Editorial O Estado de S.Paulo
Numa coisa o prefeito Fernando Haddad mantém inabalável
coerência: a improvisação e a falta de planejamento sempre foram e continuam
sendo uma constante do seu governo, mesmo neste final melancólico. Uma das
provas disso é o vaivém das medidas adotadas com relação ao Uber, outros
aplicativos de transporte semelhantes e o serviço de táxi. A última delas muda
regras que ele próprio estabeleceu – sem ter tido o cuidado de então avaliar
devidamente as suas consequências –, com o objetivo de evitar que, com base
nelas, o Uber domine esse mercado.
A Prefeitura vai mudar a taxa cobrada de todos os
aplicativos, hoje de R$ 0,10 por quilômetro percorrido por seus carros, mas de
tal forma que as viagens feitas pelo Uber fiquem mais caras do que as de seus
concorrentes – o Cabify, o 99Pop e o Easy Go. Após os carros circularem um
total de 7.500 quilômetros, haverá uma sobretaxa de 10%, chegando a R$ 0,11.
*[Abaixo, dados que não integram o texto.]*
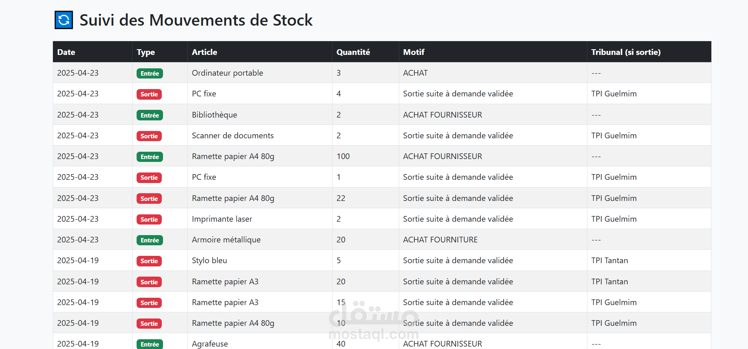Viewport: 748px width, 349px height.
Task: Select the Entrée badge in the Bibliothèque row
Action: 150,116
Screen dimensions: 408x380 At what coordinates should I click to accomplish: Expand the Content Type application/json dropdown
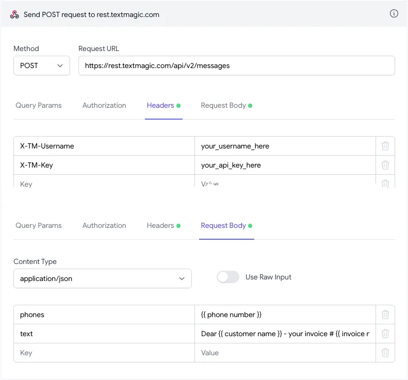[x=102, y=278]
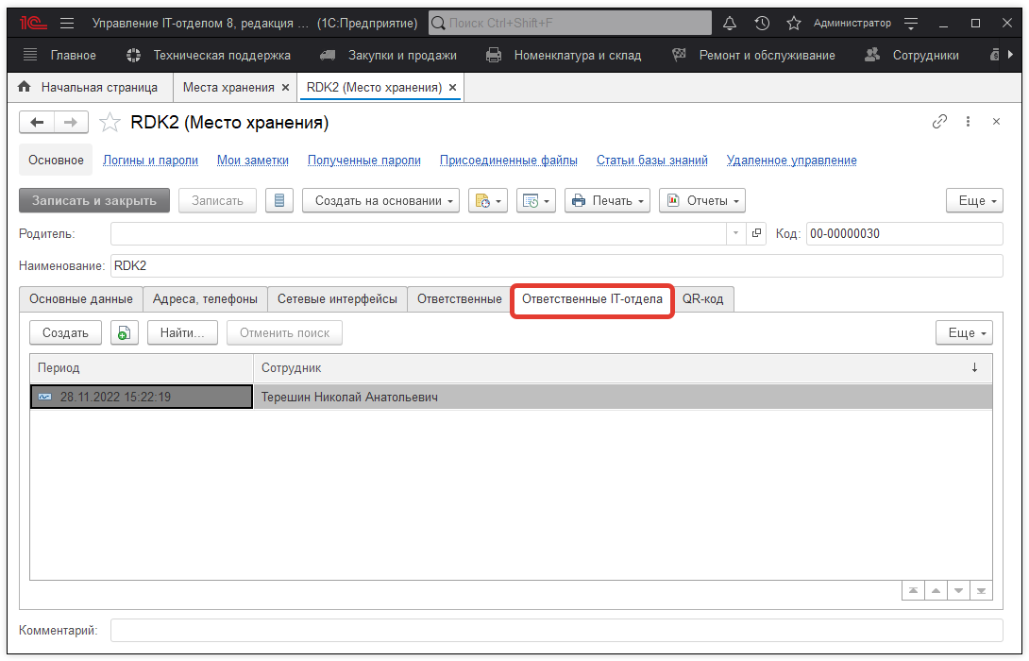1029x661 pixels.
Task: Open the Родитель field dropdown arrow
Action: click(735, 233)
Foram criadas também outras cinco faixas que podem levar a tarifa até um máximo
de R$ 0,30. Tudo isso de uma maneira que, na prática, o aumento afete apenas o
Uber.
O que se pretende com essa mudança é tornar os outros
aplicativos mais atraentes e impedir que o Uber – que já tem a maior parte dos
veículos que atuam nesse sistema – controle o mercado. “O consumidor pode achar
que tem vantagem com a cobrança mais barata”, disse Haddad referindo-se
certamente ao Uber, “mas essa vantagem é temporária. Se uma empresa tem um porcentual
exagerado do mercado, ela pode criar um monopólio.” Entre os problemas que uma
posição dominante do Uber criaria, operando com tarifa muito barata, estaria,
segundo o prefeito, uma competição desleal com os taxistas.
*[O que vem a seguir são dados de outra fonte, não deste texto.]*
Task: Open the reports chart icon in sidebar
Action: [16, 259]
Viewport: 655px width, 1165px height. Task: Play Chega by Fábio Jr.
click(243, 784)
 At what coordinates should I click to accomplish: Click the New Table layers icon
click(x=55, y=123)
O que Haddad diz agora para justificar a medida anunciada é
verdade. Mas por que ele não percebeu isso antes? Pela simples e boa razão de
que as medidas tomadas por ele, em relação tanto ao Uber como aos táxis, não
foram precedidas por estudos técnicos destinados a medir seus impactos. Por
isso, foram logo substituídas por outras ou não tiveram parâmetros que
orientassem sua reavaliação a tempo.
Além da bisonha regulamentação do Uber, as medidas tomadas
por Haddad em relação aos táxis trazem a marca da improvisação, que ameaça
desorganizar esse serviço. Restringiu, sob o argumento de que eles reduziam a
velocidade dos ônibus, e depois – sem explicar por que o argumento deixara de
valer – liberou a circulação de táxis pelos corredores e faixas exclusivas,
como compensação pela regulamentação do Uber.
Criou o táxi preto, de melhor padrão, sorteando 5 mil
alvarás e exigindo dos que a ele aderiram investimentos que seriam compensados
por sua tarifa mais elevada. Menos de um ano depois, igualou as tarifas dos
vários tipos de táxi – comum, comum-rádio, especial, preto e luxo – à da
categoria mais popular, do táxi comum, alegando que isso facilitaria a
concorrência com o Uber. A medida descontentou a todos, a começar pelos que
tiveram de investir para satisfazer as exigências das categorias mais elevadas
e por isso ficaram em dificuldade para pagar a conta. E tanto não melhorou as
condições de concorrência com o Uber, que para isso a Prefeitura aumenta agora
a tarifa desse serviço.
O Uber se apressou a dizer, a respeito do aumento da tarifa,
que “é importante lembrar que limites arbitrários criam sistemas ineficientes,
fazendo com que os preços subam para o consumidor”, deixando entender que vai
tentar resistir à mudança, contando com a simpatia de seus clientes, o que é
uma atitude legítima da parte de qualquer empresa.
O resultado de tudo isso é que, com sua improvisação e suas
trapalhadas, Haddad desorganizou o serviço de transporte individual de
passageiros e desagradou a todos. Ao Uber, que trouxe inegáveis vantagens de
conforto e preço e por isso é hoje uma realidade da qual não se pode fugir; aos
outros aplicativos, que têm dificuldades de enfrentá-lo; e aos táxis, serviço
mais antigo, confiável e que tem ainda importante papel a desempenhar.